Canada Should Consider Using Deferred Prosecution Agreements
A Deferred Prosecution Agreement (“DPA”) is a discretionary tool available to prosecutors for the resolution and disposition of corporate criminal conduct. Essentially it is an agreement between a criminal prosecutor and an indicted accused to forgo prosecution of the crime with which the accused is charged on the understanding that the accused will fulfill the obligations imposed on it by the DPA. The obligations can involve the accused making restitution to victims, paying penalties and investigation costs and undertaking remedial work to minimize the risk of the wrongdoing being repeated. If the accused complies with its obligations the prosecutor agrees not to prosecute the accused, meaning there is no finding of guilt and no conviction registered against it. If the accused fails to comply, the prosecutor is free to prosecute the accused for the alleged crime. In all cases, the rationale for a DPA is that the public interest would be better served without proceeding with a prosecution.
For many years now, DPAs have been used by the U.S. Department of Justice in criminal proceedings involving corporate offenders who have committed financial and corruption offences. Prosecutors will only consider proceeding by way of a DPA when the entity has: (1) self-reported the wrongdoing to law enforcement authorities; (2) completely and honestly assisted with the subsequent criminal investigation; and (3) acted quickly to remediate the cause of the offence.
In 2013, the United Kingdom enacted the Crime and Courts Act permitting prosecutors to enter into DPAs. Its first DPA was approved by the British courts late in 2015, and involved Standard Bank PLC, which admitted that it had bribed foreign government officials contrary to s.7 of the Bribery Act. Here is a copy of that DPA.
Canada does not have any formal DPA policy applicable in corporate criminal prosecutions. That is probably because such prosecutions in Canada have been rare. But that is changing. Subsequent to the 1992 Westray mine-disaster, there is now a greater inclination to hold corporations accountable for alleged criminal wrongdoing. Consequently, corporations have been successfully prosecuted for criminal negligence causing the deaths of their employees. In addition, SNC-Lavalin is the fourth company to be charged under Canada’s anti-foreign corruption legislation.

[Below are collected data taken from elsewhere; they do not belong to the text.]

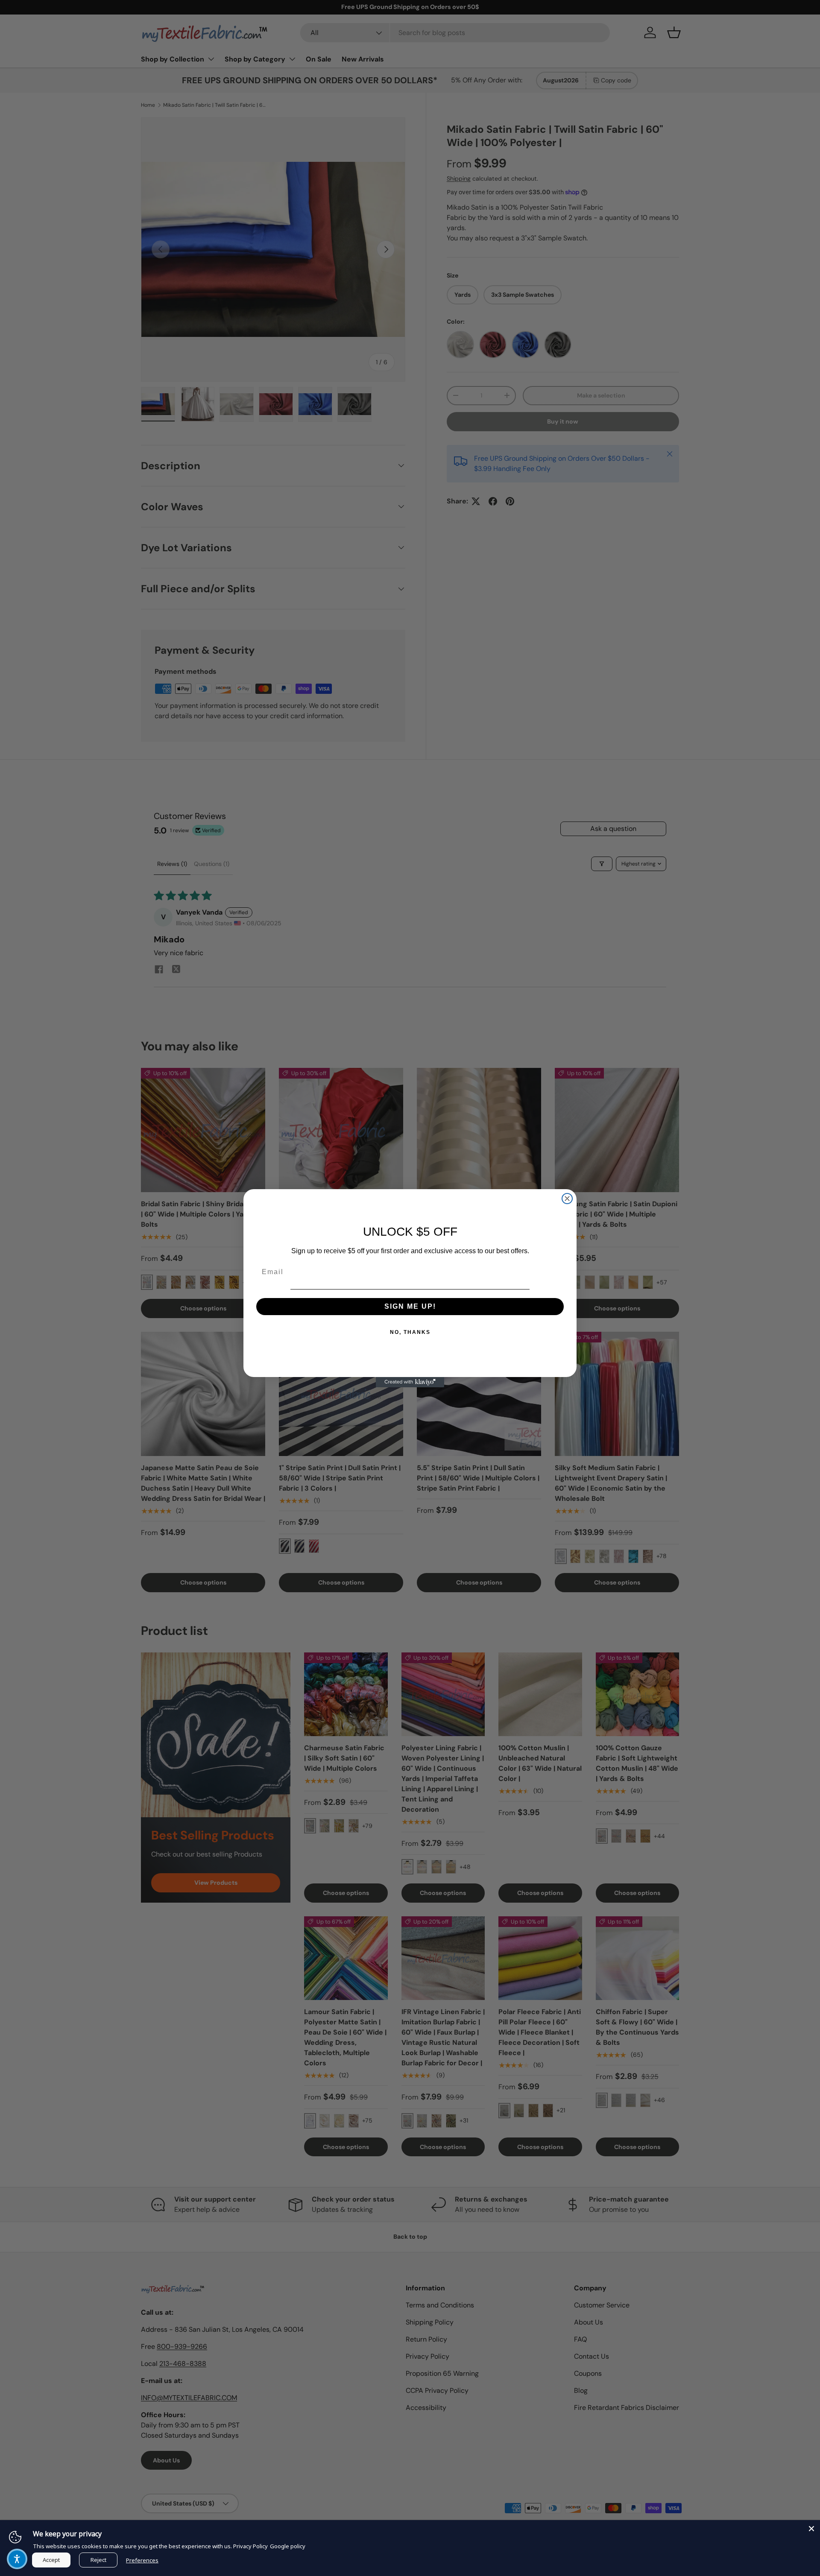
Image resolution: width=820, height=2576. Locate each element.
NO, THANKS (410, 1332)
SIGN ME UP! (410, 1306)
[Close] (811, 2528)
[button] (17, 2559)
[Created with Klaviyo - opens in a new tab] (410, 1382)
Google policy (287, 2546)
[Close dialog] (567, 1198)
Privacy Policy (250, 2546)
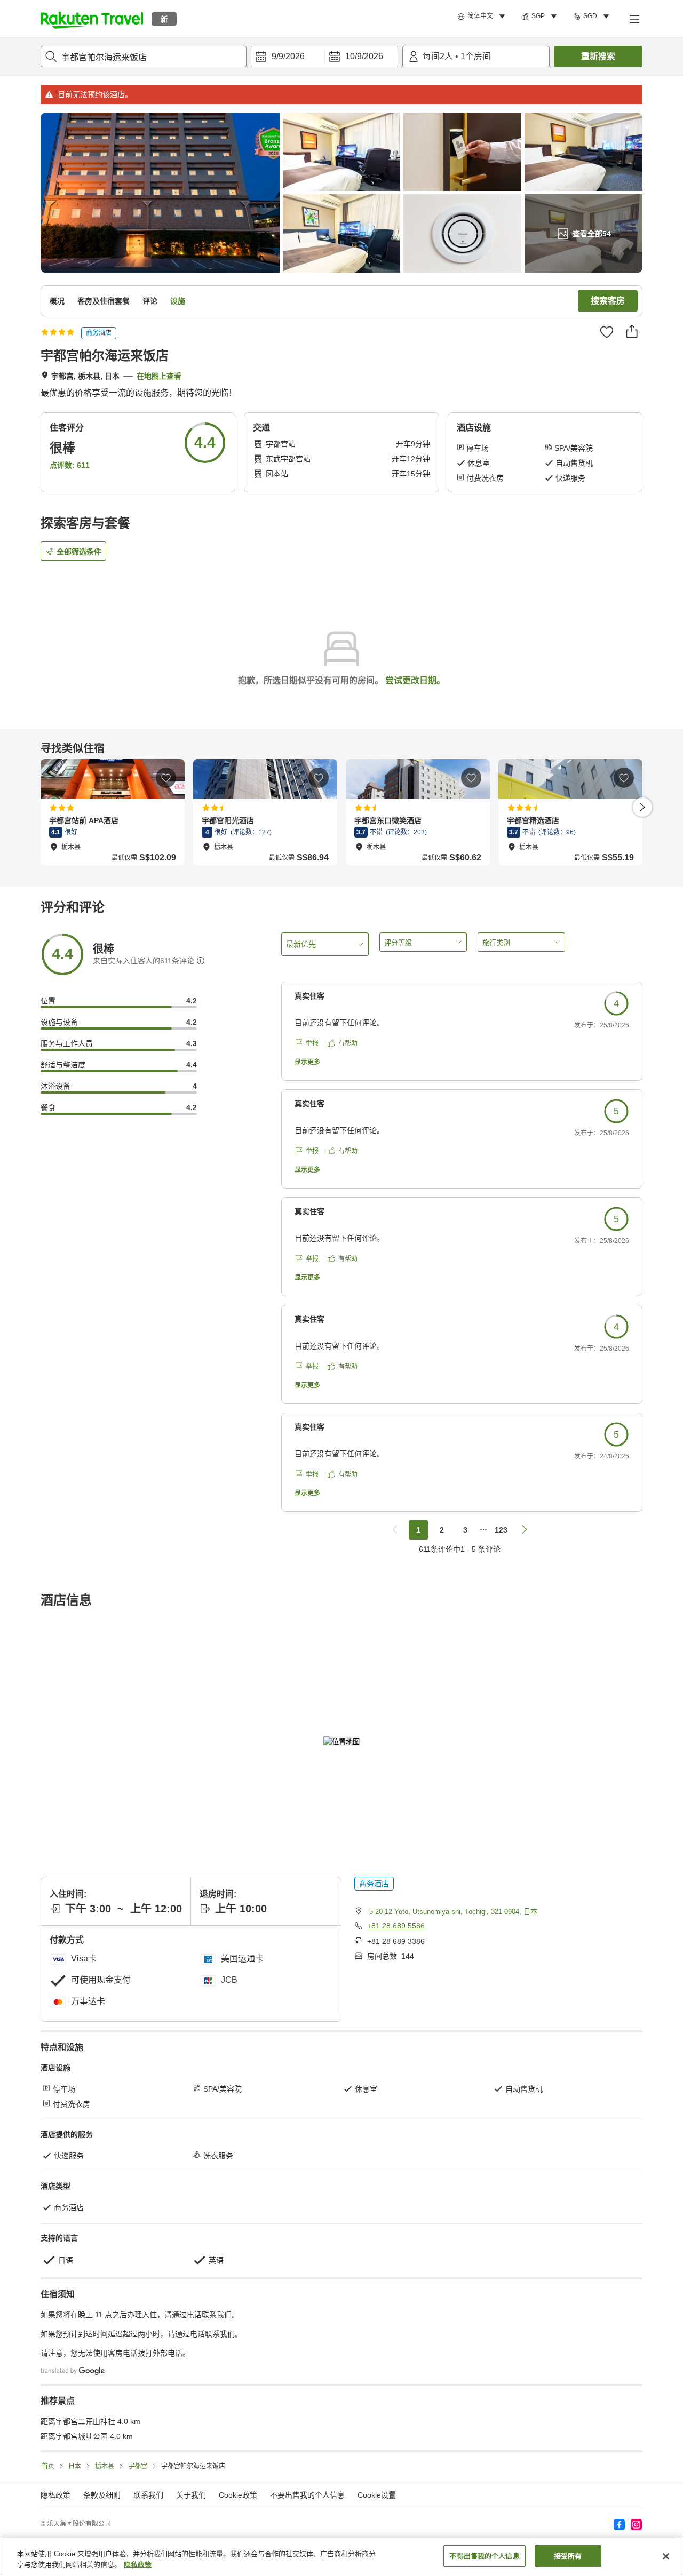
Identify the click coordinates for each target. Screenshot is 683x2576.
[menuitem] (483, 16)
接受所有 (568, 2556)
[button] (92, 19)
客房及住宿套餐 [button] (103, 301)
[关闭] (666, 2556)
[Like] (606, 331)
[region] (341, 2557)
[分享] (631, 331)
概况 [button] (57, 301)
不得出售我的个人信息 (484, 2556)
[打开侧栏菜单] (633, 18)
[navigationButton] (394, 1530)
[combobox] (144, 56)
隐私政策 (138, 2565)
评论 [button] (149, 301)
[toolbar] (324, 56)
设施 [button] (177, 301)
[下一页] (642, 807)
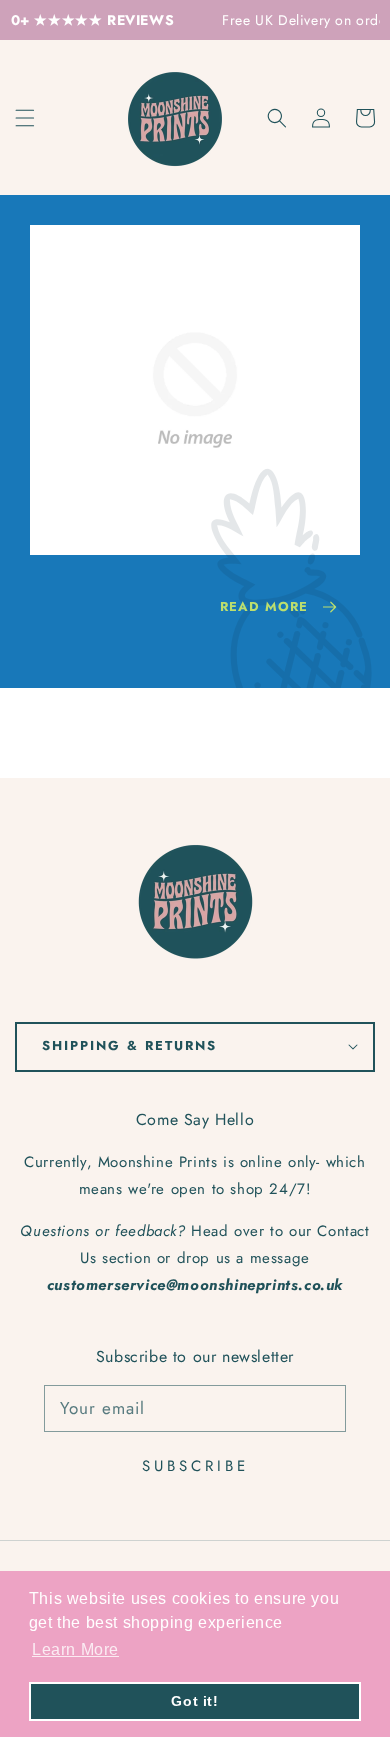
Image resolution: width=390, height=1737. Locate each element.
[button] (277, 118)
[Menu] (25, 118)
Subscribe (195, 1466)
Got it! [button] (194, 1701)
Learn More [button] (75, 1649)
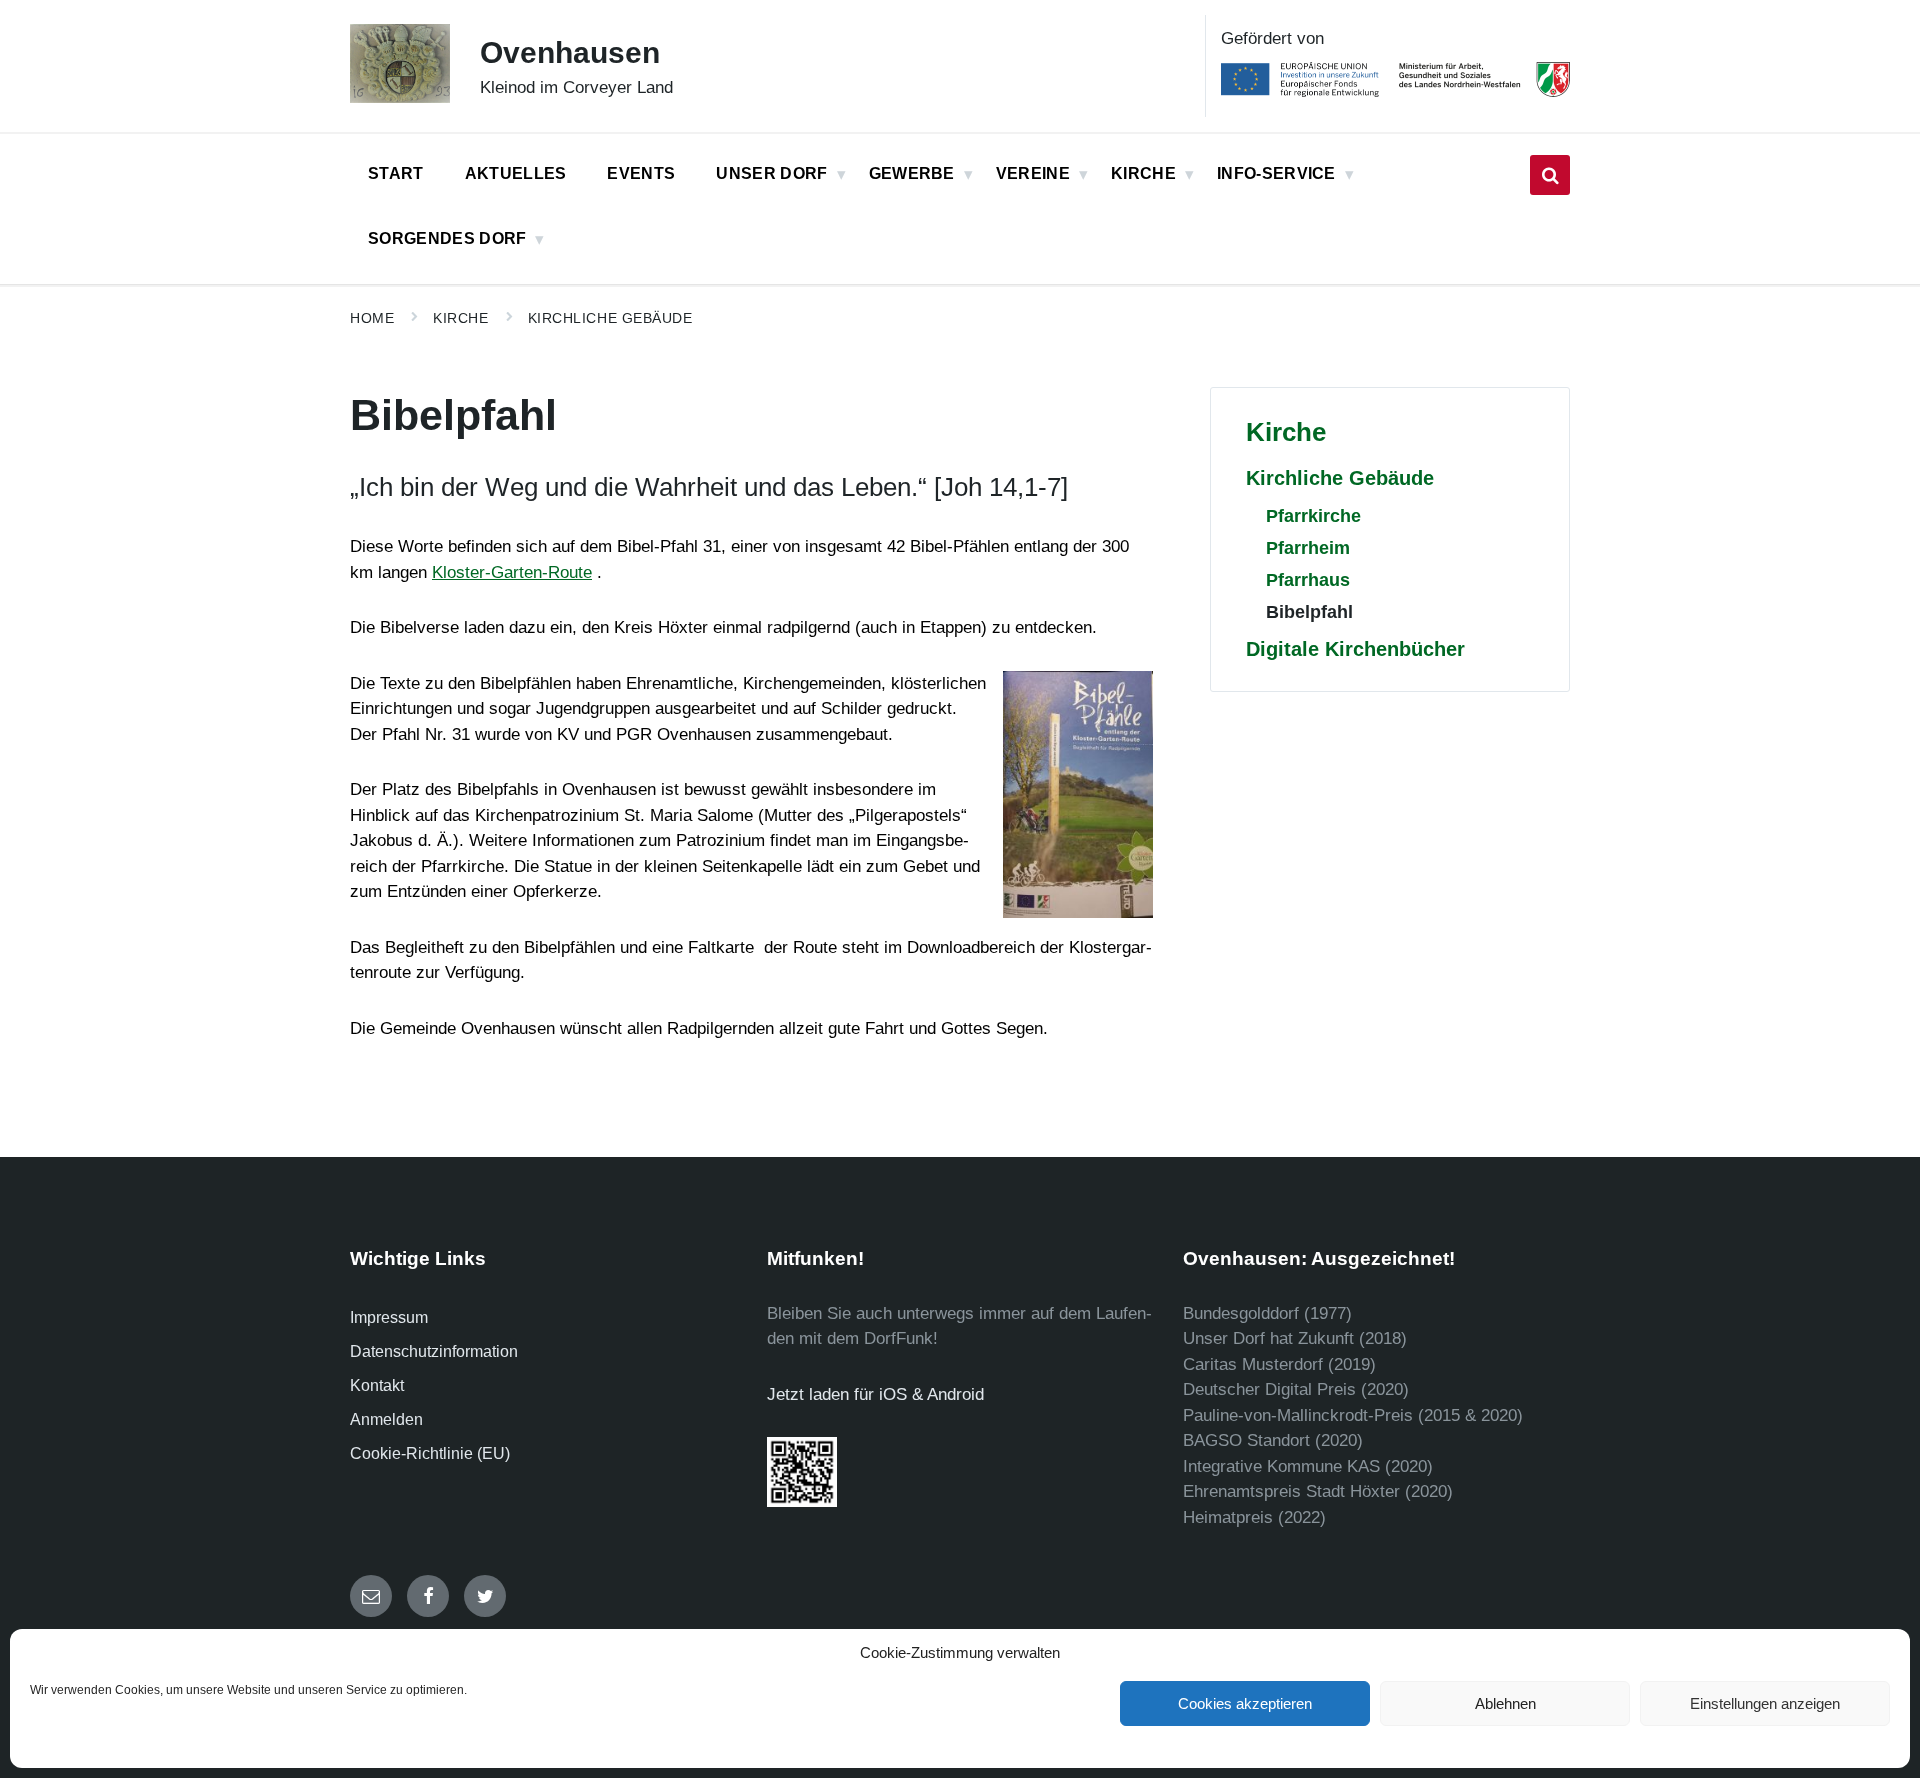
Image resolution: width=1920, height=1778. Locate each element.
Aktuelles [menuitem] (516, 173)
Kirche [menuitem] (1143, 173)
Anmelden (386, 1419)
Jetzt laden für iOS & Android (875, 1394)
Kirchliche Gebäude (610, 318)
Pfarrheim (1308, 547)
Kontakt (377, 1385)
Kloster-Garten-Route (512, 572)
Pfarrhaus (1308, 579)
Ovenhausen (570, 52)
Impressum (389, 1317)
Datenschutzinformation (434, 1351)
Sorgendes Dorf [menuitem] (447, 238)
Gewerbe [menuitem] (912, 173)
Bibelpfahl (1309, 611)
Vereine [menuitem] (1033, 173)
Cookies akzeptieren (1245, 1703)
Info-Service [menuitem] (1276, 173)
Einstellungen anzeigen (1765, 1703)
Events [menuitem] (641, 173)
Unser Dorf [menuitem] (771, 173)
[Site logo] (400, 97)
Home (372, 318)
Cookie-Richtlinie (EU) (430, 1453)
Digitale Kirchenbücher (1355, 649)
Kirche (460, 318)
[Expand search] (1550, 175)
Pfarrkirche (1313, 515)
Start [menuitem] (396, 173)
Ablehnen (1505, 1703)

Parliament has also simplified corporate prosecutions. Bill C-45, enacted over 10 years ago, has eased the burden on the Crown in the prosecution of corporations through the elimination of the “identification doctrine”. It required the Crown to prove corporate fault through the wrongful acts or omissions of senior decision-makers. Now, through amendments to the Criminal Code, the wrongful acts or omissions of employees who have only operational responsibilities – like a manager or supervisor – are sufficient to engage corporate criminal liability.
It is because of the C-45 legislation that a strong case can be made for the use of DPAs in Canada. Responsible corporations invest in policies, procedures and training that foster a compliance culture. But this does not insulate corporations from criminal liability. As examples, if a well trained supervisor inexplicably acts contrary to his or her responsibilities causing the death of an employee in the workplace, or a regional manager well-versed in the employer’s anti-corruption policies and procedures nevertheless bribes a local foreign official, under the C-45 amendments the corporation is exposed to criminal liability. Satisfactory corporate compliance policies and procedures and robust employee training may act as mitigating factors when it comes to sentencing, but they will not exculpate the corporation.
DPAs can contribute positively to the administration of justice in circumstances wherein the stigma of criminal conviction may not be warranted, such as when the corporation: (1) has no previous convictions; (2) has satisfactory compliance systems; (3) has self-reported the criminal conduct; (4) has fully co-operated with the criminal investigation; and, (5) has undertaken remedial steps to avoid a repeat. Circumstance (2) has the added benefit of limiting the risk of corporate wrong doing and contributing to overall compliance with our laws.
Within the context of financial crimes, the federal government’s Integrity Framework provides another compelling reason to consider the use of DPAs. It prohibits convicted Canadian corporations and their affiliates from bidding for government contracts for at least 5 and in some cases 10 years. In the circumstances described above, that harms, not serves, the public interest.